● Task prompt
Reproduce the listing in its entirety. Do not reproduce the pictures.

● Data for the task
* * * * *
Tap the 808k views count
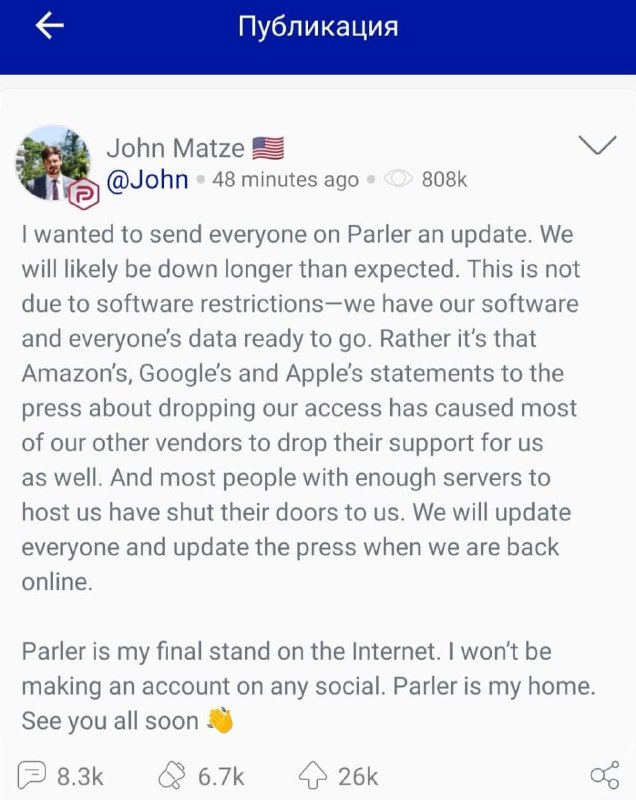Image resolution: width=636 pixels, height=800 pixels. pyautogui.click(x=444, y=180)
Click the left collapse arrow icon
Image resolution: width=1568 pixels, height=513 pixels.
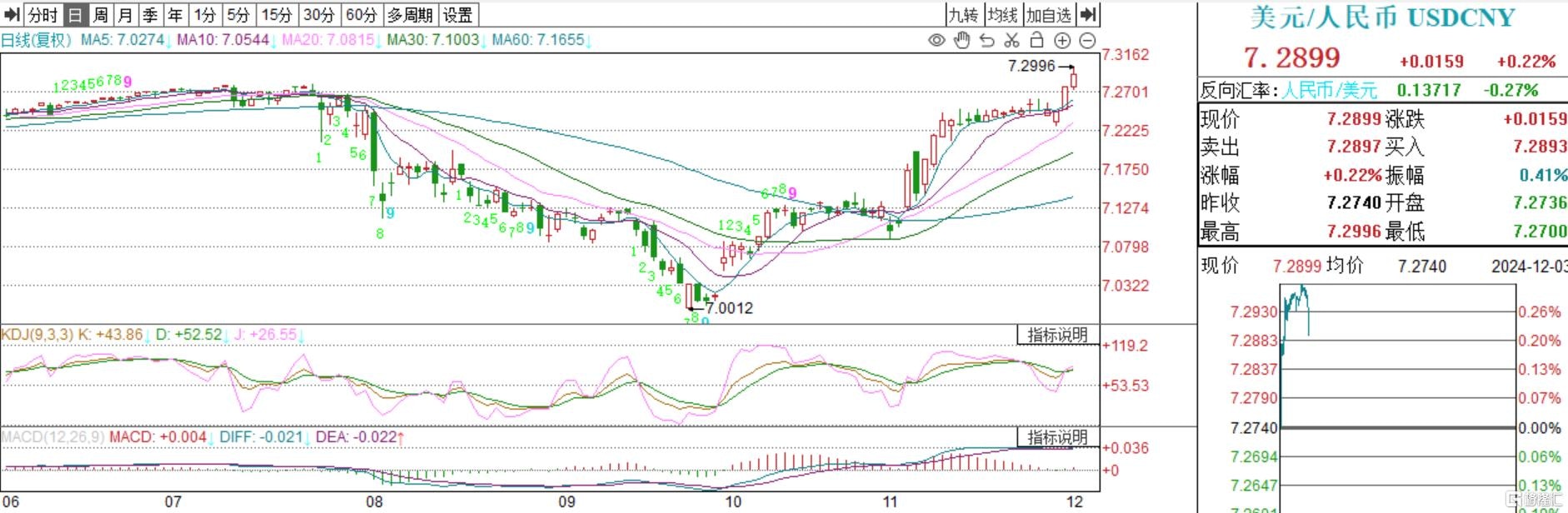[12, 15]
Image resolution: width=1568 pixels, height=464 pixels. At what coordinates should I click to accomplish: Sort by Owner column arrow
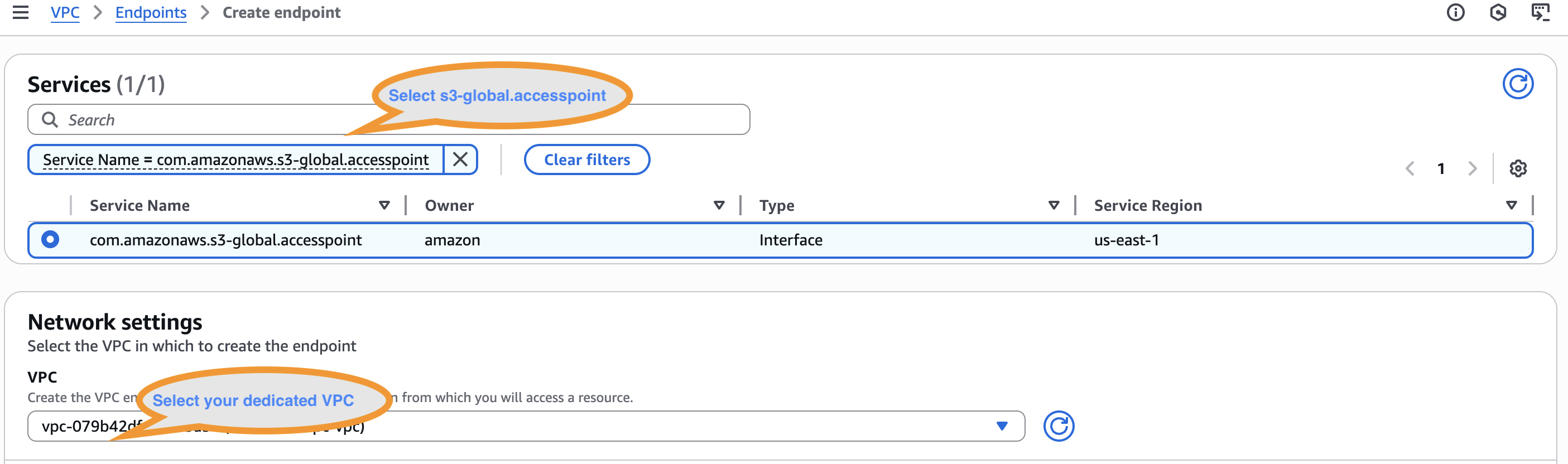pos(719,206)
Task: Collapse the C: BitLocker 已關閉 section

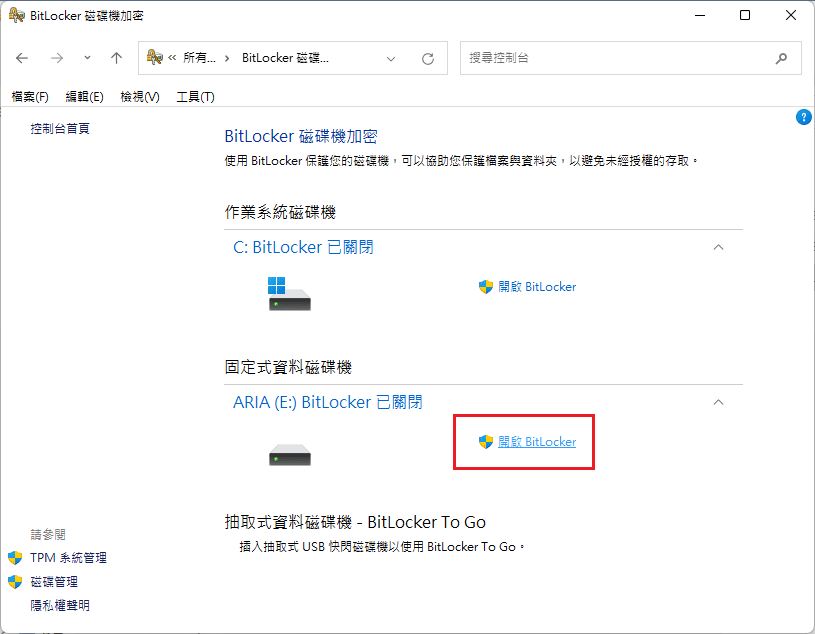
* * * * *
● Reply to the exercise
Tap the 808k views count
Image resolution: width=636 pixels, height=800 pixels. pyautogui.click(x=444, y=180)
Click the left collapse arrow icon
Image resolution: width=1568 pixels, height=513 pixels.
[12, 15]
Image resolution: width=1568 pixels, height=464 pixels. At what coordinates should I click to accomplish: Sort by Owner column arrow
pos(719,206)
Task: Collapse the C: BitLocker 已關閉 section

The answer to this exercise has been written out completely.